Muncul pertanyaan dalam benak kita, apakah dalam usia tersebut perkembangan kota telah memasuki tahap modern dibandingkan dengan kota-kota lainnya? Lalu apakah perkembangan dinamika kehidupan bermasyarakat dan pembangunan yang telah dilaksanakan dalam usia uzur itu, telah memberikan kesejahtaraan bagi warganya? Serta pertanyaan-pertayaan lainnya, yang berkaitan dengan kesejahteraan warga kota.

Memulai tulisan ini, saya langsung teringat ketika berdiskusi dengan seorang teman yang juga senior, beberapa waktu lalu. Tergambar Salatiga ke depan, tidak akan beda dengan kota-kota di sekitar Jakarta, seperti Tangerang, Bekasi, Bogor, dan lainnya. Kota Salatiga dan wilayah sekitarnya akan menjadi kota residensial. Ya, sebagai kota tempat tinggal, di mana masyarakatnya bekerja dan berusaha di Kota Semarang atau Solo. Dengan akses jalur tol yang akan melintas di Salatiga, maka perjalanan Salatiga-Semarang-Solo tidak akan lebih dari 30 menit. Berbeda dengan prediksi orang sebelumnya, bahwa Salatiga akan menjadi kota mati akibat jalan tol. Kendaraan yang biasa lewat di kota itu beralih lewat jalan tol.

Sebagai kota residensial, daerah ini akan dipenuhi komplek pemukiman penduduk. Namun jangan kaget, dengan konsep tersebut justru akan menumbuhkan perekonomian. Karena pemerintah dan masyarakat harus memenuhi kebutuhan warga residensial itu. Kebutuhan itu seperti pasar, pusat perbelanjaan, rumah makan, pusat kuliner rakyat, sarana hiburan, pendidikan (sekolah dan perguruan tinggi), kesehatan (rumah sakit), fasilitas publik, dan fasilitas lainnya. Itu sejalan bila melihat kondisi Salatiga yang tidak lagi memiliki sumber daya alam, yang dapat dijual. Sehingga hanya dapat berkembang dengan logika bisnis, yakni penyediaan perdagangan dan jasa.

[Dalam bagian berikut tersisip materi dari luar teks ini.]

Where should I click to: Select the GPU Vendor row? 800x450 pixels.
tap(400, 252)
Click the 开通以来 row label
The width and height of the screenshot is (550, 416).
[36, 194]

Residensial, memberikan kesempatan siapa saja menciptakan dan mengembangkan semua kebutuhan masyarakat itu. Tentunya para kreator itu, tidak harus pemodal besar, masyarakat bermodal kecil pun, tetap dapat memulainya. Mereka dapat menciptakan pusat-pusat jajanan tradisional, hiburan bagi masyarakat residensial, dan kreasi lainnya yang menguntungkan. Jangan khawatir enting-enting gepuk, wedang ronde, keripik paru, getuk ketek dan getuk lainnya, serta jajanan khas lainnya, tetap akan diburu.

Itulah potensi ekonomi yang mungkin dapat dikembangkan. Apabila dikelola dengan baik, akan menghasilkan pendapatan asli daerah (PAD). PAD itu harus dikelola dengan baik, sebagai sarana menghidupkan perekonomian lainnya. Apakah konsep residensial itu dapat diterima atau tidak? Jangan kaget, bila nantinya konsep ini dipakai para investor untuk memulai bisnisnya. Wilayah kabupaten tetangga, terlihat sudah memulainya.

Kenangan Lalu
Terkait perkembangan dan pembangunan di Kota Salatiga, tidak tepat rasanya bila kita menilai kota ini berdasarkan catatan kekurangan dan kelebihan diri sendiri (warga kota). Alangkah bijaknya bila orang luar yang menilai, atau setidaknya orang Salatiga yang kini tidak lagi tinggal di kota ini, tetapi masih kerap pulang kampung mengenang masa lalu.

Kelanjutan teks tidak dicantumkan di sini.